The drug, T-Vec, is a cancer therapy built out of a herpes simplex virus that has been engineered to produce granulocyte macrophage colony-stimulating factor (GM-CSF), a growth factor that stimulates stem cells to produce immune cells. As an immunotherapy, T-Vec is injected directly into tumors. There, it replicates inside the tumor cells, causing them to rupture and die. The cancer cell rupture releases tumor-derived particles along with GM-CSF, which stimulates the immune system to attack the cancer cells.
Earlier this week the FDA’s Cellular, Tissue and Gene Therapies Advisory Committee and the Oncologic Drugs Advisory Committee published a preliminary review that expressed concerns over study design and results, with a particular concern over study bias. “These concerns include,” the report stated, “appropriateness of the study control; differential outcome assessments in the two arms of the study; the reliability of response assessments; the meaningfulness of the primary endpoint of durable response rate; the absence of a clear effect on overall survival; and limited evidence that the product has a systemic effect.”
There was concern that 278 participants had dropped out of the study, which brought into question whether investigators biased their decisions in favor of positive outcomes. However, despite these issues, the committee concluded that, “The study results for the primary endpoint are statistically robust. Therefore, FDA believes that any bias that might have occurred in the study conduct would not change the study results sufficiently to alter the overall interpretation that talimogene laherparepvec had an effect on durable response rate.”
Many analysts believe the approval of T-Vec could be the first of an entirely new class of virus-based cancer drugs. Amgen acquired the rights to T-Vec in 2011 from its inventor, Biovex, for $425 million and an additional $575 million in milestone payments.
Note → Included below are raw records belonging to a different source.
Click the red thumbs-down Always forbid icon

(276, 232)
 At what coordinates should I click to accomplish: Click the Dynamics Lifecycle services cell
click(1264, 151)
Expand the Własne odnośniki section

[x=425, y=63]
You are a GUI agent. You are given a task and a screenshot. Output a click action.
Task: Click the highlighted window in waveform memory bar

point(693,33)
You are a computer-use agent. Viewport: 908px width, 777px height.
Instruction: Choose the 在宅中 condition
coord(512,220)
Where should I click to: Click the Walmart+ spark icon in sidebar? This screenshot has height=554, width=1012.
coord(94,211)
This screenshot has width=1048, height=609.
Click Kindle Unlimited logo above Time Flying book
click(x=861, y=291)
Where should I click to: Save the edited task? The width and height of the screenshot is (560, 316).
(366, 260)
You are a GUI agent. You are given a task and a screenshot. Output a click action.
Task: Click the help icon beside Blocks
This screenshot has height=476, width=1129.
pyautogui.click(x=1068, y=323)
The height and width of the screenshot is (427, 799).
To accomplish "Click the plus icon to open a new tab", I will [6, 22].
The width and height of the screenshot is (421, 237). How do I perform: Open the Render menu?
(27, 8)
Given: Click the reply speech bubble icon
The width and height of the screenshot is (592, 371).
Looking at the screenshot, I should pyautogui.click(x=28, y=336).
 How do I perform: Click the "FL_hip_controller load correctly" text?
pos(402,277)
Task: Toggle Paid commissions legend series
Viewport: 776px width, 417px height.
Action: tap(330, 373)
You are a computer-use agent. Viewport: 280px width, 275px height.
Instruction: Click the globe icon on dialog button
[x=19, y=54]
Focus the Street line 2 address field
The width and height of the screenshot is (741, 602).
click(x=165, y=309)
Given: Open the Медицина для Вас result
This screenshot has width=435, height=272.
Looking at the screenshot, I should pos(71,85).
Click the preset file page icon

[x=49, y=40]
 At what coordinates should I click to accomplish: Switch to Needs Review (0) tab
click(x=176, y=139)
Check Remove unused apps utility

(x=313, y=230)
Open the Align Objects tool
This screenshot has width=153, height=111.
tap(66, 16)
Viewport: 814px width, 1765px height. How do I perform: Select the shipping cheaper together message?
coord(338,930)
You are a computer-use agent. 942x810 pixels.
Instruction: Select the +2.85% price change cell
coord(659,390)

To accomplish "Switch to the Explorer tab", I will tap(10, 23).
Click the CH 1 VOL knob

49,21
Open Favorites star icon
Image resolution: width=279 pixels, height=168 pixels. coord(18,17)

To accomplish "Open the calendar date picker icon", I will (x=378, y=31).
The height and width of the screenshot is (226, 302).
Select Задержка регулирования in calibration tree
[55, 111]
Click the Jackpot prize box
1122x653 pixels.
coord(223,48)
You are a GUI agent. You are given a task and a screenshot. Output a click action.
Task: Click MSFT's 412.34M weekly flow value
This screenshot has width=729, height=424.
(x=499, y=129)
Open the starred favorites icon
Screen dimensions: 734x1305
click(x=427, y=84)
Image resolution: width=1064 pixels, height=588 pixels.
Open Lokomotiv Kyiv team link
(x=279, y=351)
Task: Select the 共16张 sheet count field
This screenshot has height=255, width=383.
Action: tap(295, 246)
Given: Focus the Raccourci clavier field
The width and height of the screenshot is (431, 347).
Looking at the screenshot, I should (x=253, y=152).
Despite the new approach, T-Vec enters a market that already has a number of new and effective treatments for melanoma. This includes Yervoy (ipilimumab) and Opdivo (nivolumab) from Bristol-Myers Squibb Company , and Keytruda (pembrolizumab) from Merck & Co. .
Amgen also announced yesterday that the FDA’s Endocrinologic and Metabolic Drugs Advisory Committee (EMDAC) will review data regarding its BLA for Repatha (evolocumab) for the treatment of high cholesterol at a meeting on June 10, 2015.
“There is a critical need for additional treatment options for high-risk patients who are unable to control their high cholesterol with currently available therapies,” said Sean Harper, executive vice president of research and development at Amgen in a statement. “We look forward to discussing the efficacy and safety data from our clinical program with the members of the Committee.”
The T-Vec data is the result of Study 005/05, also called OPTiM, a Phase III, multicenter, open-label, randomized trail that compared T-Vec to GM-CSF in patients with advanced melanoma that was not surgically resectable. The study involved 436 patients and T-Vec significantly improved durable response rate (DDR) with 16.3 percent of T-Vec patients achieving a complete response (CR) or partial response (PR) within the first 12 months of treatment.
“It is clear from today’s discussion that the committee recognized the importance of the need for new therapeutic options for patients with metastatic melanoma,” Amgen said in a statement after the FDA meeting. “We look forward to talking with the FDA about how to best make talimogene laherparepvec monotherapy available to patients as they complete their review of the Biologics License Application.”